_Extract_
-- -- --
What if you don’t stop at birthdays but also celebrate births, weddings and funerals? How big should an “employee morale” budget line be?

Please let me know your thoughts in the comment section below.

Contempt

In a misguided effort to encourage unvaccinated citizens to get a shot, the French President just insulted 13 million of his voters. By doing so, he probably further entrenched the recalcitrants.

Perhaps you work for a company where some employees still refuse to get vaccinated. While it is your duty to try to change their mind (you could literally be saving lives), you must do it with compassion, not contempt.

Once contempt infiltrates a relationship, that relationship is doomed.

Starting fresh

When you get a new phone, you can set it up by copying everything from the old one. Or, you can set it up manually and “start fresh”. The first option is very convenient. The other forces you to consider whether you really need all these apps.

When you do your annual budget, you can tweak last year’s. Or, you can do a zero-base budget and “start fresh”. The first option is less painful. The other forces you to consider every upcoming expense.
-- -- --
_Information supplied_

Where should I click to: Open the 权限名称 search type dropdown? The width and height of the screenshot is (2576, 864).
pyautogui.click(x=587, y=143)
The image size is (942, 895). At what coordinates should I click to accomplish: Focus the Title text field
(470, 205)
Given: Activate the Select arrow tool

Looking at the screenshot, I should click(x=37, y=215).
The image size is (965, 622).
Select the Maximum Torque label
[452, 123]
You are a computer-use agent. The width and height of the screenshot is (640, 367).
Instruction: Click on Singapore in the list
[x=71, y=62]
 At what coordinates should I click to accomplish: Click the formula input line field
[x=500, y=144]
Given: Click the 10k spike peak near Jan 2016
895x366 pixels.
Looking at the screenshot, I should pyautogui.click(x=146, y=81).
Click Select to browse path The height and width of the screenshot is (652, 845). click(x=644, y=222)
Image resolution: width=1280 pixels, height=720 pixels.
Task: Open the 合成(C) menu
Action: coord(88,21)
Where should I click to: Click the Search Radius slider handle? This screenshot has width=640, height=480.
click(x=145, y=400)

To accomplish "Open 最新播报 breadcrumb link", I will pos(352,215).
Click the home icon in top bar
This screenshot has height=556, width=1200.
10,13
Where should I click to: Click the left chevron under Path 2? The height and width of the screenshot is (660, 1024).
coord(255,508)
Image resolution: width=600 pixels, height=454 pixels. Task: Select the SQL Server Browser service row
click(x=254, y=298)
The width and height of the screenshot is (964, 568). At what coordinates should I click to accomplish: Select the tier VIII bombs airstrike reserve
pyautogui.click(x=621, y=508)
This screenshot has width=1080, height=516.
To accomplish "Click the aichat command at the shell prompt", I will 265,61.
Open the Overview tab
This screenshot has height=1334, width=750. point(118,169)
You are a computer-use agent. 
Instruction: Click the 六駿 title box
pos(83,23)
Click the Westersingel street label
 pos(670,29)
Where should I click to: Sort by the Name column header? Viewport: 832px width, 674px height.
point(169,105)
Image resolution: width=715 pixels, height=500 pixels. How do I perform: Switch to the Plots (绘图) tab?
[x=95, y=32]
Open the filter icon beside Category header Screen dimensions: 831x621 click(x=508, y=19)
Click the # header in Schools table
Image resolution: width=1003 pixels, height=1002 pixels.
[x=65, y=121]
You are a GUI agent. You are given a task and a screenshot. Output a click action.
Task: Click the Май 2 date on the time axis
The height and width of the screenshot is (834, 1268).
-- -- --
_Required work_
A) According to the blog excerpt, how many of his voters did the French President insult?
B) Write out the stretch of the blog excerpt from "Please let me" through "relationship is doomed.".
C) Continue the blog excerpt, starting after its final sentence.

_Answer set_
A) 13 million

B)
Please let me know your thoughts in the comment section below.

Contempt

In a misguided effort to encourage unvaccinated citizens to get a shot, the French President just insulted 13 million of his voters. By doing so, he probably further entrenched the recalcitrants.

Perhaps you work for a company where some employees still refuse to get vaccinated. While it is your duty to try to change their mind (you could literally be saving lives), you must do it with compassion, not contempt.

Once contempt infiltrates a relationship, that relationship is doomed.

C)
When you create your 2022 E&C communication and training plan, you can use this year’s plan and (kinda) change the topics. Or, you can create one based on your latest risks and violations and “start fresh”. The first option offers less friction. The other sends the message to your employees that you (and them) are not engaging in a check-the-box exercise.

Headlines

The original internet was in the bibliography of books.

You read something interesting in a book, followed the footnote to the bibliography, then went to read that book. So on and so forth. You actually learned something.

The real internet has made this process easier. Yet, most people only read headlines. Headlines claiming that climate change is not real, that vaccinations are bad for you, that Elvis is still alive, and that the Earth is flat. And people Tweet those headlines, and re-Tweet them.

Next time you come across one of these articles, look for the source links (i.e. the bibliography). You probably won’t find any. If you do, you’ll soon see how unreliable they are, pointing only to other articles without sources.

May you be healthy

Picture this factory of 500 employees, somewhere in the U.S.

In the last two years, more than 80 employees were injured by a specific machine, some very seriously. One employee even died.

Many of the employees are not using the machine correctly. Some don’t even wear the protective equipment provided by the company. Strangely, when the company decided to impose safety training and threatened to fire employees not wearing the protective equipment, some employees protested, claiming it was their right to get injured if they wanted to.

Of course, that factory doesn’t exist.

Of course, it’s an allegory about the pandemic.

As another strange year comes to a close, this is my wish for all my readers for 2022: May you be happy, may you be healthy, may you be at peace.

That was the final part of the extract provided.